"Context is everything," we hear. This response to Brent Landau's Revelation of the Magi comes from a multiple-context kind of day in which I steeped in his text and translation. I thought it might offer a nice variety of lenses into the relevance of this volume for Christian faith as well as its scholarly merit (a phrase that has multiple connotations, whether scholars fess up to it or not). The RevMagi, as Landau dubs it, accompanied me on one day's journey begun in a "spiritual classics," adult-ed class in a Midwestern-Protestant congregation, then moved to a relatively-fast-food pizzeria, to an airport, a train, a taxi, then to an East-Coast theological seminary for a business consultation. Each context brings relief to different aspects of the work.

Overall, I was delightfully surprised with this little volume. As a scholar in the academic discipline of Christian spirituality, I confess I read the title with a little hesitation and dread. The story of the Magi, as Landau himself observes, is not a hotbed of critical theological scholarship. I've not spent a lot of time there myself, except within the ever-present Christmas carol and the occasional fictional exploration of its narrative. (The Other Side December 1982, pp. 28-30 is one of my favorites. See also The Secret of Gifts: A Story for Old & Young, by Paul Flucke.) In the text's defense and for context of my perspective, I've not had reason to spend much time in Landau's work or the Magi story. I'm not a biblical scholar, nor does the method of my discipline pursue analytical discourse in the fashion that scriptural-textual scholars do. The scholarly merit of this work, therefore, comes through a non-specialist's assessment, were we to be precise.
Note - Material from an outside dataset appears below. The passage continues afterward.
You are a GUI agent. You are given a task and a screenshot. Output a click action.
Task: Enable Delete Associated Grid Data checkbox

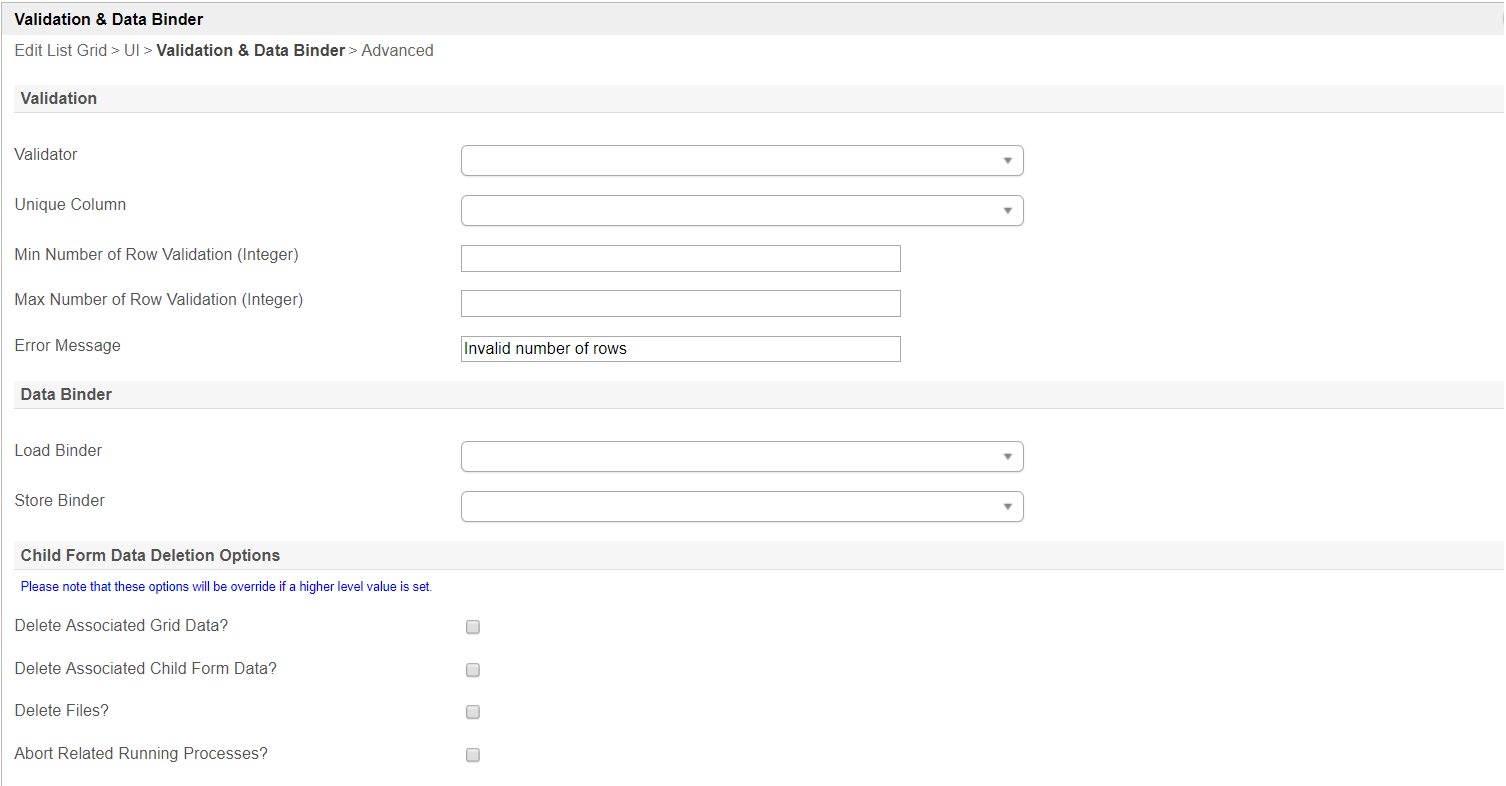[x=473, y=627]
Were I to be more helpful to the vast majority of readers, however, I would say that the scholarship meets a majority of the basic criteria we look for. Landau's completed dissertation from Harvard moved into the scholarly article ‘summary' published by a peer-reviewed, academic journal Apocrypha. Landau teaches at an accredited university and has begun to establish himself through his teaching and research. He landed a contract with an extremely well known publisher and within the early years of his career, he has published his first book. Landau's credentials for contribution are well within scholarly expectations.

The merit and relevance of the work varied in my assessment, depending upon the context imagined (or in this case, experienced). For those who were in the adult-ed class engaging a classical sermon of Meister Eckhart, The Revelation of the Magi would be a fascination and intriguing read. The narrative fits well within the common sense of ‘spiritual life as a journey' and as Landau observes, everyone seems to know the story of the Three Wise Men. It will satisfy many who yearn for a textual source to engage in more literal fashion.

The difficulty here is that the near-mythical character of the narrative may mislead the more literally-minded Christian. Many look to texts to prove or disprove beliefs of their fellow-believers, and fewer than we would like actually have the skills or suppleness of mind to assess an ancient text critically. Congregations have many different missions, and rarely is there one whose sole purpose is such an engagement of an ancient text. Landau's offered glimpses of critical-textual analysis may be a good antidote to some of this, though perhaps bit discomforting to many as well. Personally, I think that's one of the text's greatest features: we get to see inside a scriptural-scholar's argument for locating, dating, and arguing for an author of an ancient text. I suspect few would make the leap from this text to assessing canonical scripture in such fashion, however. The ‘remove' of this text, therefore, makes learning in that way unlikely for congregational contexts.